Connections#


A connection defines the information required to connect to an external system. Rather than providing these details repeatedly in every pipeline that accesses the same system, a connection can be created to store those details centrally and reused across multiple pipelines.

Creating a new connection#

To create a new connection and add it to Control Hub, use the streamsets.sdk.sch_models.ConnectionBuilder class. Use the streamsets.sdk.ControlHub.get_connection_builder() method to instantiate the builder object.

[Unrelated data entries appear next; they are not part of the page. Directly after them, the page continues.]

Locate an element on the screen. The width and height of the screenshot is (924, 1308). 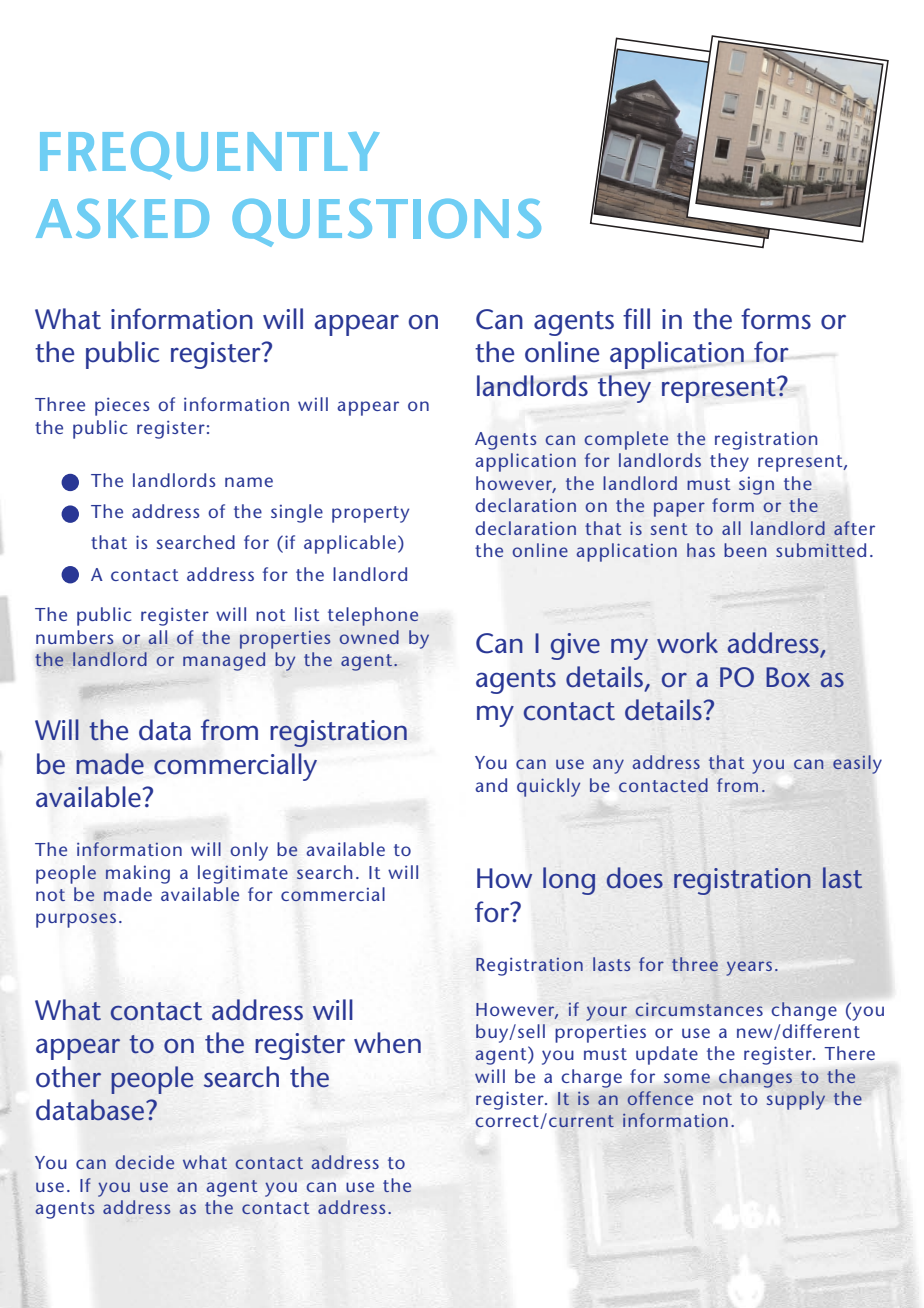
sign is located at coordinates (756, 486).
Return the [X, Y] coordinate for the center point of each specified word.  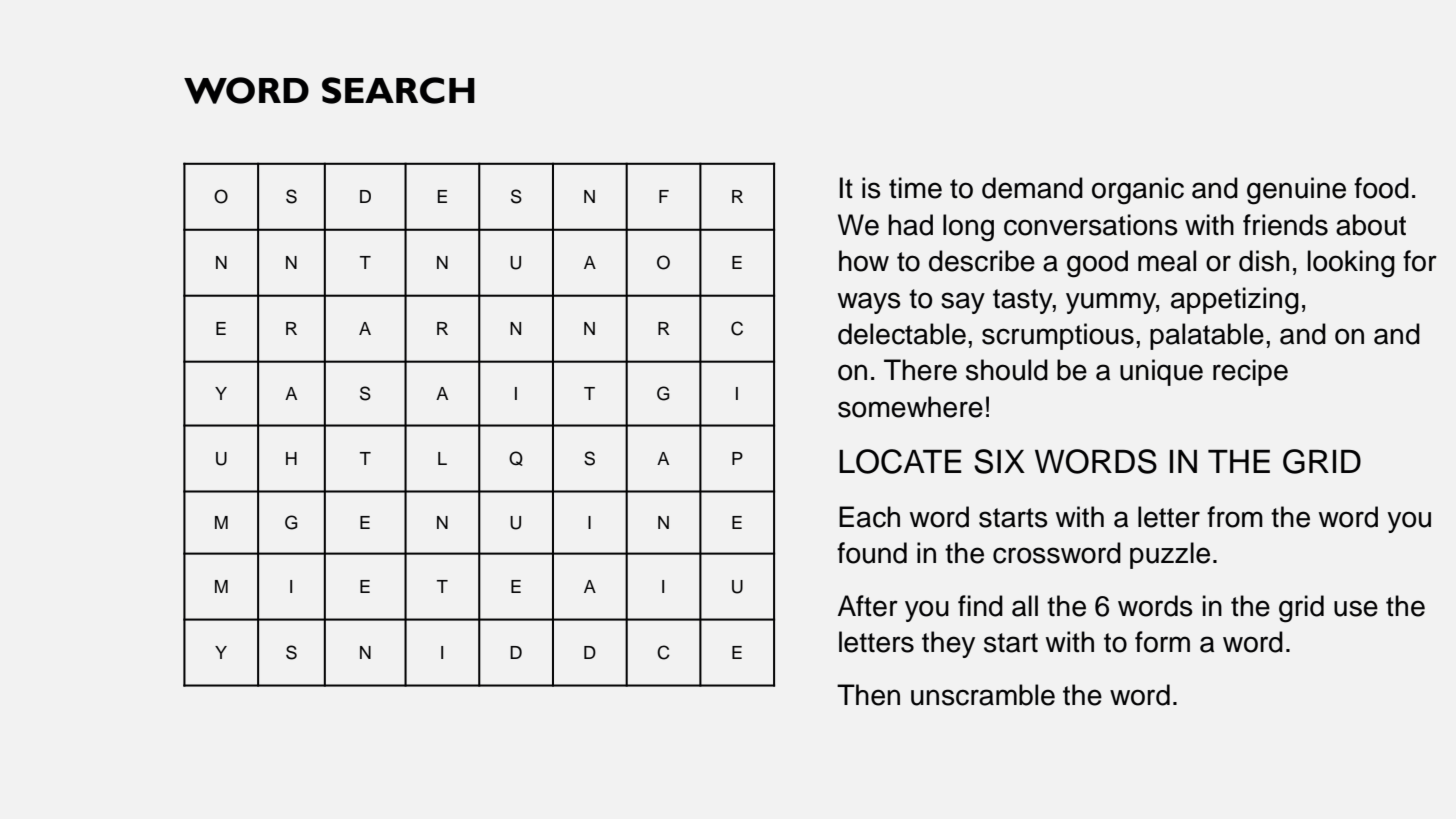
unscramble [983, 695]
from [1235, 517]
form [1162, 642]
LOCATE [900, 461]
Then [868, 695]
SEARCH [398, 90]
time [915, 188]
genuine [1296, 191]
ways [869, 303]
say [963, 303]
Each [869, 517]
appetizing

The streamsets.sdk.sch_models.Connection object can then be passed to the streamsets.sdk.ControlHub.add_connection() method to be published in Control Hub:

connection_builder = sch.get_connection_builder()
data_collector = sch.data_collectors.get(url='http://localhost:18630')
connection = connection_builder.build(title='s3 connection dev',
                                      connection_type='AWS_S3',
                                      authoring_data_collector=data_collector)
connection.connection_definition.configuration['awsConfig.awsAccessKeyId'] = 123
connection.connection_definition.configuration['awsConfig.awsSecretAccessKey'] = 456
sch.add_connection(connection)

Please refer to the Control Hub documentation for the available connection types and various configurations.

Retrieving connections#

Retrieving connections from Control Hub is a simple task. You can reference streamsets.sdk.ControlHub.connections to retrieve all existing connections. Likewise, you can further filter the available connections on attributes like name, connection_type and id:

sch.connections

# Retrieve all connections with JDBC type
sch.connections.get_all(connection_type='STREAMSETS_JDBC')

Output:

# sch.connections
[<Connection (id='25dc5a92-a01c-4fef-979c-824000053396:admin',
 name='s3 connection dev',
 connection_type='STREAMSETS_AWS_S3')>]

# sch.connections.get_all(connection_type='STREAMSETS_JDBC')
[<Connection (id=6b8d75e2-7595-48ac-a6d2-cade5cafcc42:admin, name=Test, connection_type=STREAMSETS_JDBC)>,
 <Connection (id=3afe2ce6-db7d-4c05-a6b0-1ab2b667ea67:admin, name=test mysql connection, connection_type=STREAMSETS_JDBC)>]

Updating a connection#

To update a connection, first retrieve the streamsets.sdk.sch_models.Connection object you wish to update. You can make modifications to attributes like the name or various connection-specific configurations. Once you’ve made the desired changes, use the streamsets.sdk.ControlHub.update_connection() method to push the updated connection to Control Hub:

connection = sch.connections.get(name='s3 connection dev')
connection.connection_definition.configuration['awsConfig.awsAccessKeyId'] = 234
connection.connection_definition.configuration['awsConfig.awsSecretAccessKey'] = 567
connection.name = 's3 connection prod'
sch.update_connection(connection)

Deleting a connection#

To delete a connection, first retrieve the streamsets.sdk.sch_models.Connection object you wish to delete, and then pass it to the streamsets.sdk.ControlHub.delete_connection() method:

connection = sch.connections.get(name='s3 connection prod')
sch.delete_connection(connection)

Using a connection inside a pipeline#

After building a connection and adding it to Control Hub, the connection is available for use within a pipeline. To add a connection to a pipeline, the steps are almost identical to building a normal pipeline - retrieve a streamsets.sdk.sch_models.DataCollector instance to use as an Authoring Data Collector (if desired), retrieve the streamsets.sdk.sch_models.Connection instance to add to the pipeline, instantiate a streamsets.sdk.sch_models.PipelineBuilder object to build the pipeline with, add and configure some stages for the pipeline, and then finally add the connection and publish the pipeline:

# Retrieve a Data Collector instance to use as the Authoring Data Collector (optional)
data_collector = sch.data_collectors.get(url='http://localhost:18630')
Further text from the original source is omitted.